The Dharma of a Mom
Sometimes you just have to laugh at the beautiful simplicity of life as it relates to the relationships we are called to play out. Our children are our biggest mirrors, and they present countless opportunities to step into an Awakened state of being. I have three: John who is 12, Charlie who is 11, and Alexis who is 9. All three of my children are kind, compassionate humans that know first and foremost that they are Divine beings having a human experience.
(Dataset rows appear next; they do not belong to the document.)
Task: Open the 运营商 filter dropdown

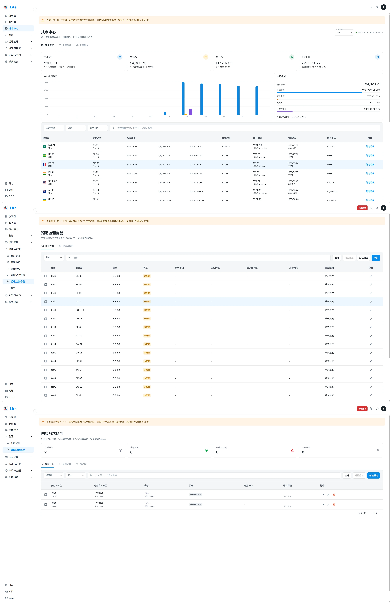Action: click(54, 475)
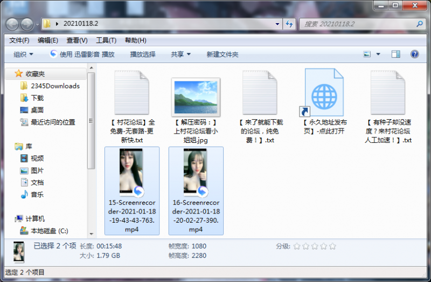Select the 解压密码 jpg image file

click(195, 97)
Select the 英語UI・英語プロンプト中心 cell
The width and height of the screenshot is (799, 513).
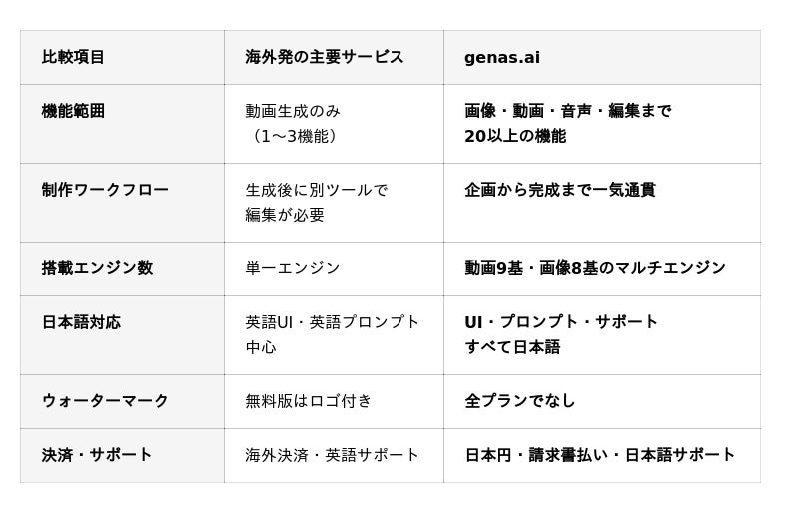click(333, 334)
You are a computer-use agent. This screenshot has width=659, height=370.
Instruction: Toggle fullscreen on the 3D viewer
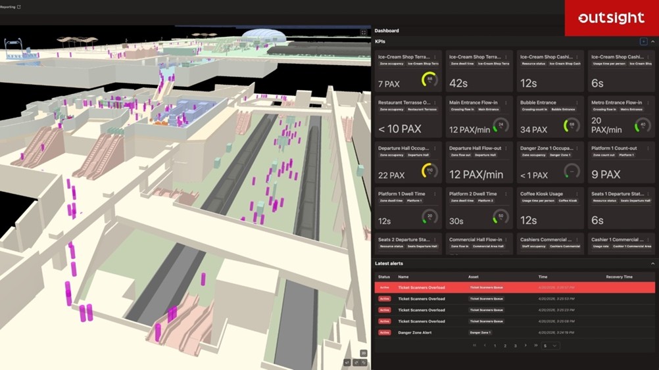pyautogui.click(x=363, y=32)
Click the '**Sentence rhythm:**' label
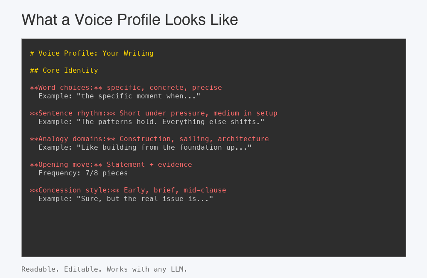Image resolution: width=427 pixels, height=278 pixels. pyautogui.click(x=73, y=113)
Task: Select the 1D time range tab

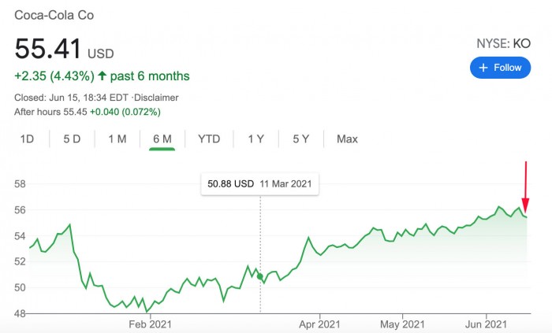Action: point(27,139)
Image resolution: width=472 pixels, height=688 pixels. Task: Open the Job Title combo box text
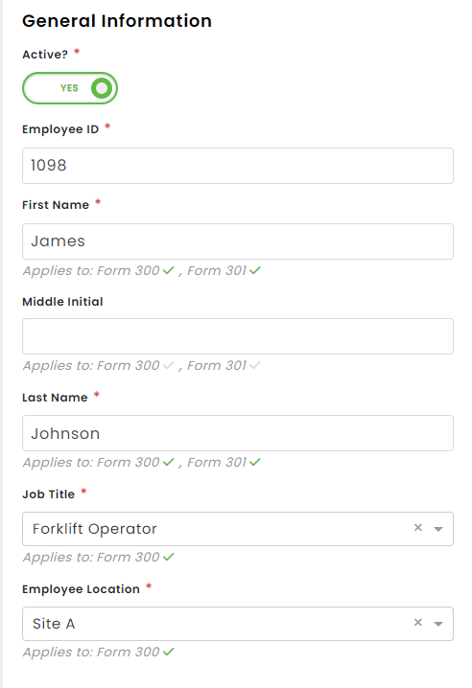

From the time my children were small I have been applying the principles and practices of yoga philosophy and mindfulness. Mindfulness is defined as observation without judgement, and it is the fundamental principle to Awakening into a higher state of consciousness. When my children were small I would use discernment and pause before a responded to their request or outburst. I would check in with my inner compass and determine the most productive way to handle the situation. My rationale was simple; I wanted my children to grow up to be better adults than I am.
Don’t get me wrong, I’m a pretty upstanding momma, but we’ve all made mistakes and I am certainly no exception. I’ve over reacted a few more times than I care to admit, I’ve fallen on my sword for the sake of pride, and I’ve said plenty of things I wish I hadn’t. Still, I can see those aspects of my experience, and I can see what drove those behaviors. From this place of clarity I’ve been able to help impart that wisdom to my children in the hopes that they will show up to their relationships with integrity and authenticity.
My parenting style utilizes appropriate stress and the application of compassionate forgiveness of self and others to help teach and model positive communal behaviors to my children. We talk about the reality of this physical world being an opportunity to awaken more fully into a present state of being, and we practice the understanding and realization that all beings are Divine incarnations having an experience.
These principles and teachings have fostered deep bonds in my three children, they have supported my relationship with my spouse as we have worked to care and nurture these children, and ultimately these principles have led me to a place of Self service and selfless service where my daily prayer is to know others and be known in wholeness.
I invite you to join me in striving to integrate mindfulness, yoga, philosophy, and spiritual studies into a scaffolding that will support our families as we transition from youth to adulthood.